You never know what can happen, and it’s better to have what you need than find yourself in an emergency unprepared. Pack a first aid kit with the essentials: bandages, ointment, gauze, antiseptic wipes, medical gloves, antihistamines, ibuprofen, medical tape, tweezers, and safety pins are a good start. At the very least, your kit will sit unused in your pack.

8. Snacks

Really, isn’t this just a general essential for life? Make sure you have plenty of snacks in your backpack to keep your energy high on your adventure. Foods like dried fruit, beef jerky, protein bars, and fresh fruits and veggies are easy to pack and munch on while on the go.

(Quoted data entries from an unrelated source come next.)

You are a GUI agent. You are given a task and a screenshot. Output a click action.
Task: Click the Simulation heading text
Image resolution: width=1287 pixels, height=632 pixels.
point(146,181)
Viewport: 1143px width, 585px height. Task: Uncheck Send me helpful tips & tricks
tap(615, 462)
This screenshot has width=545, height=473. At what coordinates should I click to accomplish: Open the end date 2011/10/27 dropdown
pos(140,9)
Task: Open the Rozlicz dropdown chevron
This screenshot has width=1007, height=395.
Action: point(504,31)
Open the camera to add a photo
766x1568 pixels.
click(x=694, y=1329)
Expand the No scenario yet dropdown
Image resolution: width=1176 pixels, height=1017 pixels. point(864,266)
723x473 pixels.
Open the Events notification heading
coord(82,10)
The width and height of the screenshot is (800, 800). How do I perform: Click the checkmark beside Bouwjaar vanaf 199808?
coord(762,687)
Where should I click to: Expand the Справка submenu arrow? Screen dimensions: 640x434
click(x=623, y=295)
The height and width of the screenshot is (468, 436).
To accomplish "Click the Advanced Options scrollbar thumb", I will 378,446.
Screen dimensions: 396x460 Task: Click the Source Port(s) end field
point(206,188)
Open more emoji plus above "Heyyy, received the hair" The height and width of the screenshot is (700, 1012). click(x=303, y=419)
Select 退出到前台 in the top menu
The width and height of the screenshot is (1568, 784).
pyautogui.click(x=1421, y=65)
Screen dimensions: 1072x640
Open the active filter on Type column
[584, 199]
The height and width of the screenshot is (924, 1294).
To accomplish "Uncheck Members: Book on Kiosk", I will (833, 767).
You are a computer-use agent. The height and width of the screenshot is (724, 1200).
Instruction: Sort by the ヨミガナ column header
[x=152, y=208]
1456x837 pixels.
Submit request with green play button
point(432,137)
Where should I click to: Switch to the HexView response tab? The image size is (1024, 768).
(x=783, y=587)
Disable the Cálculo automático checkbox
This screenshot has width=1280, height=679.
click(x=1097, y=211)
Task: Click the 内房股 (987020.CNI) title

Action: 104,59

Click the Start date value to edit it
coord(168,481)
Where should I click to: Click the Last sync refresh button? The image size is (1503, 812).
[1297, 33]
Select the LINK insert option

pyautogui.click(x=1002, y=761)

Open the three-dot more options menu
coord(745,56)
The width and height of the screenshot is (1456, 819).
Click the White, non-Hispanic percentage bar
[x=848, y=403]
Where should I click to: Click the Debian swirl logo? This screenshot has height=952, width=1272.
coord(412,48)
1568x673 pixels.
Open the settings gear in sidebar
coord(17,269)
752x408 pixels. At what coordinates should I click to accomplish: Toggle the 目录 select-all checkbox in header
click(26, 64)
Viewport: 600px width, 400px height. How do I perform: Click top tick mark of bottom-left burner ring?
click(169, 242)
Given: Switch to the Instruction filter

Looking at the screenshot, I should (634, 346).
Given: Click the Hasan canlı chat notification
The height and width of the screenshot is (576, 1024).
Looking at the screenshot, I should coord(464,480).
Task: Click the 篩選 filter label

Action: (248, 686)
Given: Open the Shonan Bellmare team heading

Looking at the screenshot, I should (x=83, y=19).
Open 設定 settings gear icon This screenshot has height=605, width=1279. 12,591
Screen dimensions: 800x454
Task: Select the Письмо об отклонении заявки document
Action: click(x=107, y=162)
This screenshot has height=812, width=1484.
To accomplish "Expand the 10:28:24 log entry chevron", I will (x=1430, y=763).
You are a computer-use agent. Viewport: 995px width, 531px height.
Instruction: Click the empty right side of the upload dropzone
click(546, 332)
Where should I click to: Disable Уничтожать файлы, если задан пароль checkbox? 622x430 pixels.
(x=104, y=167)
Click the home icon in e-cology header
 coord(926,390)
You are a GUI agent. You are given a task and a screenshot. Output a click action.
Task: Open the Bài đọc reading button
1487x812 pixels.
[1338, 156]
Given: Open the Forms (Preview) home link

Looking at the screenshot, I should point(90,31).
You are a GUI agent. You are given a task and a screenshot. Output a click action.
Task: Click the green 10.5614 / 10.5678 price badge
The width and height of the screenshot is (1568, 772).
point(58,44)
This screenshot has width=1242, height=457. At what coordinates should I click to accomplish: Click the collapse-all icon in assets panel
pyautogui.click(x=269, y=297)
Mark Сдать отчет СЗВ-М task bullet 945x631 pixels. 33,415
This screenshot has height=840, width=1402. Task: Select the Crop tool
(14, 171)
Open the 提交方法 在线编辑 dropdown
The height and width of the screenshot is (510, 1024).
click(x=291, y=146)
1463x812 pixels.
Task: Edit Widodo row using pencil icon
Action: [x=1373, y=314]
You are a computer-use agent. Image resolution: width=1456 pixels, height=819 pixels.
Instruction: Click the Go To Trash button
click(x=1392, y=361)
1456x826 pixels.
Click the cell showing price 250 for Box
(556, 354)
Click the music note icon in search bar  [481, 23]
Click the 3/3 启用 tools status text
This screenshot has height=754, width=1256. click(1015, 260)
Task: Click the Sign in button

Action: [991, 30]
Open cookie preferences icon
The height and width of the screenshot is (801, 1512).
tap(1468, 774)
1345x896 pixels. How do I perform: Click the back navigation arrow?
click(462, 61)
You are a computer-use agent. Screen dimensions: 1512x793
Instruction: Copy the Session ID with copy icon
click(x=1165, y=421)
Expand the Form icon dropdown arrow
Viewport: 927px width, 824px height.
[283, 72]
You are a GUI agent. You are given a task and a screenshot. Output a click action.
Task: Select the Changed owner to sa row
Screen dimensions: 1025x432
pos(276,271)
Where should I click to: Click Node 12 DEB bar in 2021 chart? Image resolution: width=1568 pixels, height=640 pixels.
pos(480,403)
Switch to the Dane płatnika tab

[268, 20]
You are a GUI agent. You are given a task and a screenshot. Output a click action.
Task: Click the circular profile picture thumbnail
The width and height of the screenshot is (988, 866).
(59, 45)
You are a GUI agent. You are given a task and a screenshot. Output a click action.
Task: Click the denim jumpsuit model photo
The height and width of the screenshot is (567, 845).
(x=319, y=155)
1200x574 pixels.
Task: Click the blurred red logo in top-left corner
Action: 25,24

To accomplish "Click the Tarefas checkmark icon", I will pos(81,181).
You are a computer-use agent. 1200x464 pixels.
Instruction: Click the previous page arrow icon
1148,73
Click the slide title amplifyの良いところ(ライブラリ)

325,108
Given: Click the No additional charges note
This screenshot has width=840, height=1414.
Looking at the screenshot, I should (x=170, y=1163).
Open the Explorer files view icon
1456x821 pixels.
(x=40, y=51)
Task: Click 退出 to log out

Consider storing perishables, like fruits and veggies, in a compact, insulated container to keep them fresh.

9. Pocket Knife

You would be surprised by how many ways a pocket knife can come in handy while hiking. Whether you’re using it for food prep or to cut a piece of gauze for a blister, this is definitely something to add to your list of hiking essentials. We recommend choosing a folding pocket knife for safe handling.

10. Sun Protection

Hiking 101: bring sun protection. No matter what time of year it is, you are always at risk of sunburn if you take proper precautions. Make sure you’ve applied sunscreen before you get started, and keep a bottle in your pack so you can reapply as needed. If you’re very sensitive to the sun or plan to be out for a long time, consider a long-sleeve shirt and long pants for extra protection. Always wear a cap or wide-brimmed hat to keep your face shaded, as well as a pair of sunglasses.

11. Lip Balm

Keep a tube of lip balm handy, either in your pocket or in an easily accessible zipper pouch in your hiking pack. Opt for lip balm with SPF to keep your lips hydrated and protected from the sun at the same time. Apply whenever your lips start feeling dry or when you stop to reapply sunscreen.

12. A Camera

Document your adventure! Take plenty of photos so that you can look back on your amazing experiences in nature. Take pictures of the sights, the group you’re hiking with, any wildlife you encounter, and anything else you want to remember when reminiscing about your day hike.